Essentials: The Phone

While the actual telephone part of a modern cell phone isn't necessarily the most important part anymore, it's worth noting that Microsoft has actually changed the interface here a little bit. In Windows Phone 7.5, the number keys were sizable and easy to use, but if you're in a call, the number keys switch to being half-height instead. This is one of those places where I feel like having big number keys that you can mash your idiot fists on is actually more useful, and I was sad to see it change.

That said, failing anything else, the clean Modern UI produces a very functional and easy to use phone.

Essentials: Contacts

I've been spectacularly bullish on the contact management of Windows Phone 7.5 and now 8. Windows Phone does a wicked job of integrating contacts across multiple different platforms, and it does it in a way that feels intuitive and makes migrating between phones much easier than it has been in the past.

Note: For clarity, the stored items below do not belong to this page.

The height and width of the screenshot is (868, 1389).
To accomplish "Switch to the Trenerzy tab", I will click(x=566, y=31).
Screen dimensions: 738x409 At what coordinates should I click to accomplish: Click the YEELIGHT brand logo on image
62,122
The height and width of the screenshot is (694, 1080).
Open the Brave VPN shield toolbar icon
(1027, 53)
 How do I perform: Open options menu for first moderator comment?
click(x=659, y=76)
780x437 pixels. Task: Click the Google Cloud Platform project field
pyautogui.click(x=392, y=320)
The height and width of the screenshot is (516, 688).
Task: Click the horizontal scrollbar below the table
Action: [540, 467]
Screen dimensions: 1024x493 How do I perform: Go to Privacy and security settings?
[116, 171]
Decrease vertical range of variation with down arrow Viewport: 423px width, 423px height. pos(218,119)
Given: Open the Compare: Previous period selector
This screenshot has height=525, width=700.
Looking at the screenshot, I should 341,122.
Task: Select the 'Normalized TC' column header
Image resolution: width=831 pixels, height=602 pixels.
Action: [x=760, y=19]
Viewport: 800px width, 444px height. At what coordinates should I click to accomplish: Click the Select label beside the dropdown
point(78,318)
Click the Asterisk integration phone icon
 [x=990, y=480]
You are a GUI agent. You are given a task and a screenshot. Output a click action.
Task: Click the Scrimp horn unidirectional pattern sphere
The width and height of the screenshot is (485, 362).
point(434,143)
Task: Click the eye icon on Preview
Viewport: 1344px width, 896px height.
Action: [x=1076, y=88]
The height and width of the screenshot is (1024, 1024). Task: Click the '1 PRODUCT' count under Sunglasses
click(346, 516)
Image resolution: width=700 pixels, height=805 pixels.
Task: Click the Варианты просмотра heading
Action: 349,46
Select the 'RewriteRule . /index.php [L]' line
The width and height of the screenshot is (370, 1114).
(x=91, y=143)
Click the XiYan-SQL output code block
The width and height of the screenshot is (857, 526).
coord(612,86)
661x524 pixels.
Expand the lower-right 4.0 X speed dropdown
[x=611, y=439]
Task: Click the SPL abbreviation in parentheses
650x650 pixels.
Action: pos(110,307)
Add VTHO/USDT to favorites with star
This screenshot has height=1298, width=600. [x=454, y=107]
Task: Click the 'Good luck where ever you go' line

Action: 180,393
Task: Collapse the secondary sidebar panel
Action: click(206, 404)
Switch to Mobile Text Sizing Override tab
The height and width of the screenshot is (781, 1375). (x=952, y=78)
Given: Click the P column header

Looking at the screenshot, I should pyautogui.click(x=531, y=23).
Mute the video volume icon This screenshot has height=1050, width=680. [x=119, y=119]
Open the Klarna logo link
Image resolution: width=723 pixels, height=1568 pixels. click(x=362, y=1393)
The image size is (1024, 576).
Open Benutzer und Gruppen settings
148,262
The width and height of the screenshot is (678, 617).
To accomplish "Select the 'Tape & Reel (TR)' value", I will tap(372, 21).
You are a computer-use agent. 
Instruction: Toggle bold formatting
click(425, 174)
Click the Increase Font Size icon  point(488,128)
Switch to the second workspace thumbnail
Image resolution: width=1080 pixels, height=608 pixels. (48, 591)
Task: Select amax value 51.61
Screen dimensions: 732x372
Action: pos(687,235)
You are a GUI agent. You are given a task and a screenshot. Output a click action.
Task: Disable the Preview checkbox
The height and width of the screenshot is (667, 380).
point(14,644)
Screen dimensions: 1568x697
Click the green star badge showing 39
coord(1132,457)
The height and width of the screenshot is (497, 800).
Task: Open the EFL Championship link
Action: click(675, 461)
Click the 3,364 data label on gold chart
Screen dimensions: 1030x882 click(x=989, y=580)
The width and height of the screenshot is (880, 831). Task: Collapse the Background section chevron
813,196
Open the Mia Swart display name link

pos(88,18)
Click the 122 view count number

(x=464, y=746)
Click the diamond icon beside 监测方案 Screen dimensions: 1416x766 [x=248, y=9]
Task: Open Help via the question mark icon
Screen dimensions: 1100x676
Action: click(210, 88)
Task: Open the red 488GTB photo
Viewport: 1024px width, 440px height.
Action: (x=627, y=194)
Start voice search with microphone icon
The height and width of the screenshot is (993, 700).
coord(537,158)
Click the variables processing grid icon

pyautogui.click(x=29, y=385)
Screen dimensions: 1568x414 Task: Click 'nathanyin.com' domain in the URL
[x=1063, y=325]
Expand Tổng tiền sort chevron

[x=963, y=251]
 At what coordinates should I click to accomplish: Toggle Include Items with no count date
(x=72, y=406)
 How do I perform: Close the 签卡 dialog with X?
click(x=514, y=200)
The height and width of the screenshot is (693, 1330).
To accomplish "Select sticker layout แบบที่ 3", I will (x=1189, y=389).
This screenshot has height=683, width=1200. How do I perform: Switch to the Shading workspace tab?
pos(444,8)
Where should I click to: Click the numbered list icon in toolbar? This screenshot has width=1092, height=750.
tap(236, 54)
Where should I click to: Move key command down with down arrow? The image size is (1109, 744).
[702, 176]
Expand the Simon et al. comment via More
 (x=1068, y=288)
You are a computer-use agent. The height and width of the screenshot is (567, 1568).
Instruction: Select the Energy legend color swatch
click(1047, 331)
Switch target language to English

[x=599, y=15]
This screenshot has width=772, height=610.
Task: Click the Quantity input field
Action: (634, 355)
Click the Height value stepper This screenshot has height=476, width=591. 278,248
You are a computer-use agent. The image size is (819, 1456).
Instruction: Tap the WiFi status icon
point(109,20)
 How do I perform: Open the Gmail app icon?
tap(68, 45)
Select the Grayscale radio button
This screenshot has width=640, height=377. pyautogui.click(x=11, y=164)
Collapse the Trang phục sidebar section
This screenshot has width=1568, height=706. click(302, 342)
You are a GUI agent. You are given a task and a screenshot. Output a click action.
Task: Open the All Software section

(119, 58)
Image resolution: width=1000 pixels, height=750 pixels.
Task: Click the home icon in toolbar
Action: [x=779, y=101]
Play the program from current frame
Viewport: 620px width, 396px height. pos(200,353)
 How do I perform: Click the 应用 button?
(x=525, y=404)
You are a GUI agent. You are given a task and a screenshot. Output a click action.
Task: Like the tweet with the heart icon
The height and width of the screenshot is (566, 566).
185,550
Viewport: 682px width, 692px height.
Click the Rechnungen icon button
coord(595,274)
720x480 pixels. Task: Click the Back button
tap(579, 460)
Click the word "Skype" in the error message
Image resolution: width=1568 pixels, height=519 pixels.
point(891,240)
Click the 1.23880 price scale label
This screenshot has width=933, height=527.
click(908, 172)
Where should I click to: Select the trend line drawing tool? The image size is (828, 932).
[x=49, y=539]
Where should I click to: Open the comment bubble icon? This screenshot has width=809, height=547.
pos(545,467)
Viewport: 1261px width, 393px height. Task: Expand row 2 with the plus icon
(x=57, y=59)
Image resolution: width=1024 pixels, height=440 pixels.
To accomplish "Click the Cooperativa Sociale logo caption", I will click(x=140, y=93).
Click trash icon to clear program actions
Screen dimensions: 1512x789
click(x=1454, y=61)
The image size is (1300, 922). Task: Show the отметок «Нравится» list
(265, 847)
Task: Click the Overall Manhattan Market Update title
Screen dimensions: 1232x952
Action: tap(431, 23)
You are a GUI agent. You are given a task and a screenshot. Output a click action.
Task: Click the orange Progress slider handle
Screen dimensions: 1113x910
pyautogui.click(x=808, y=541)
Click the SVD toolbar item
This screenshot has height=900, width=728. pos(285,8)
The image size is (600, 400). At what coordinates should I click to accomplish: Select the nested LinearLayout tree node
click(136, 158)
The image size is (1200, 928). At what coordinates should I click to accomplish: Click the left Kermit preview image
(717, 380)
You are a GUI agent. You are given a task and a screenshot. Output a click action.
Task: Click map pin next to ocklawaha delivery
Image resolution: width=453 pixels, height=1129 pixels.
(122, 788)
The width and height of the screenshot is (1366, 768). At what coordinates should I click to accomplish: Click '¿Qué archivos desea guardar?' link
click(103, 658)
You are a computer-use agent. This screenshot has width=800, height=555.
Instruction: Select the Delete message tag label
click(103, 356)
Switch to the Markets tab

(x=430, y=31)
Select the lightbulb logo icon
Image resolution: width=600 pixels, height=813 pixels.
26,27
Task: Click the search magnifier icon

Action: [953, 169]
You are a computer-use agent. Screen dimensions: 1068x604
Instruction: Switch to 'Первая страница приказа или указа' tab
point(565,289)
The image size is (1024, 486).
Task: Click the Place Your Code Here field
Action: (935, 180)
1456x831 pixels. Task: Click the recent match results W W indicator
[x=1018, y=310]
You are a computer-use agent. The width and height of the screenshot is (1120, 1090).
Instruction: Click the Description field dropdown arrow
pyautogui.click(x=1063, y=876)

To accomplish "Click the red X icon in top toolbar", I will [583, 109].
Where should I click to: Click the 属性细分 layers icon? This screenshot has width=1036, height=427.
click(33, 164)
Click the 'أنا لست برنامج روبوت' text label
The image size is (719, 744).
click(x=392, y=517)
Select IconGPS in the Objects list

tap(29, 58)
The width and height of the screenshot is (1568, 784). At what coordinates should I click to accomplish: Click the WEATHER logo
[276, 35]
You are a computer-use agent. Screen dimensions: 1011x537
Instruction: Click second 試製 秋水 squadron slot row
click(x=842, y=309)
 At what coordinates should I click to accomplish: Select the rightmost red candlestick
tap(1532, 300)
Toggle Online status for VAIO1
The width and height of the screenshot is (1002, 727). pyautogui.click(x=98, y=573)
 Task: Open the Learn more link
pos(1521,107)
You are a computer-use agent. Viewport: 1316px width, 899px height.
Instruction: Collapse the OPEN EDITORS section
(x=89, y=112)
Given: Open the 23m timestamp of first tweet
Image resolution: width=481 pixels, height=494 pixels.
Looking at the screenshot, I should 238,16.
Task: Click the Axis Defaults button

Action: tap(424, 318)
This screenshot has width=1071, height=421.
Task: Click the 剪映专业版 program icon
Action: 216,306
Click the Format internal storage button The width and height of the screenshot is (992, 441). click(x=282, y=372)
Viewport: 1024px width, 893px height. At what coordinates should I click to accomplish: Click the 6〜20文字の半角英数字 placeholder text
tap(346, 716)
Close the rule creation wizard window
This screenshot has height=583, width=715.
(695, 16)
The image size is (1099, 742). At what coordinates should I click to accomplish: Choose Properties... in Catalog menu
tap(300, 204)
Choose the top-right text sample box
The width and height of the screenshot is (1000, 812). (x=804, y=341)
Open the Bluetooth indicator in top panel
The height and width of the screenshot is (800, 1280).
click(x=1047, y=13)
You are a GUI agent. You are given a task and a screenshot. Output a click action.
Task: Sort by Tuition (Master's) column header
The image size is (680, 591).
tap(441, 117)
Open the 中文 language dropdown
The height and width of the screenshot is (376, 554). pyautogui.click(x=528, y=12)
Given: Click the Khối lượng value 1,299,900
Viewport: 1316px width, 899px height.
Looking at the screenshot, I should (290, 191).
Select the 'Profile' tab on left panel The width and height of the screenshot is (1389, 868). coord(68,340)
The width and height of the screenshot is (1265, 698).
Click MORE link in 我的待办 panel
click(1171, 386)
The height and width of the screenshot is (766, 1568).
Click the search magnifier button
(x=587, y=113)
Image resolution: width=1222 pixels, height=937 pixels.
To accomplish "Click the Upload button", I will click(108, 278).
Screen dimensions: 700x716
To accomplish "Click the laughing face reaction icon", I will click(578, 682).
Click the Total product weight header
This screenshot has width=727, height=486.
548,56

If you've been an Android user, you'll be pleased to note that Windows Phone easily imports all of your Google contacts without a fuss. But Windows Phone can also pull contacts from Facebook, LinkedIn, Twitter, Hotmail, Yahoo, and Outlook.com, and it integrates them all into your contact list. If you have one person in multiple places, you can easily link their different networking profiles under a single heading; typically their photo winds up being whatever they're using in Facebook, which trumps whatever you've assigned before under your Microsoft account or under Google.

With 8, though, you can also group people under...well...Groups, oddly enough. On that tab there's also the Rooms functionality, which allows individuals within a Rooms group to share photos and calendars. It can work with other platforms, but it strikes me as the kind of feature that's too parasitic to really justify itself. Groups, on the other hand, allows you to assign individuals to specific groups and thus allow you to only see the social networking feeds of the people you've assigned to those groups.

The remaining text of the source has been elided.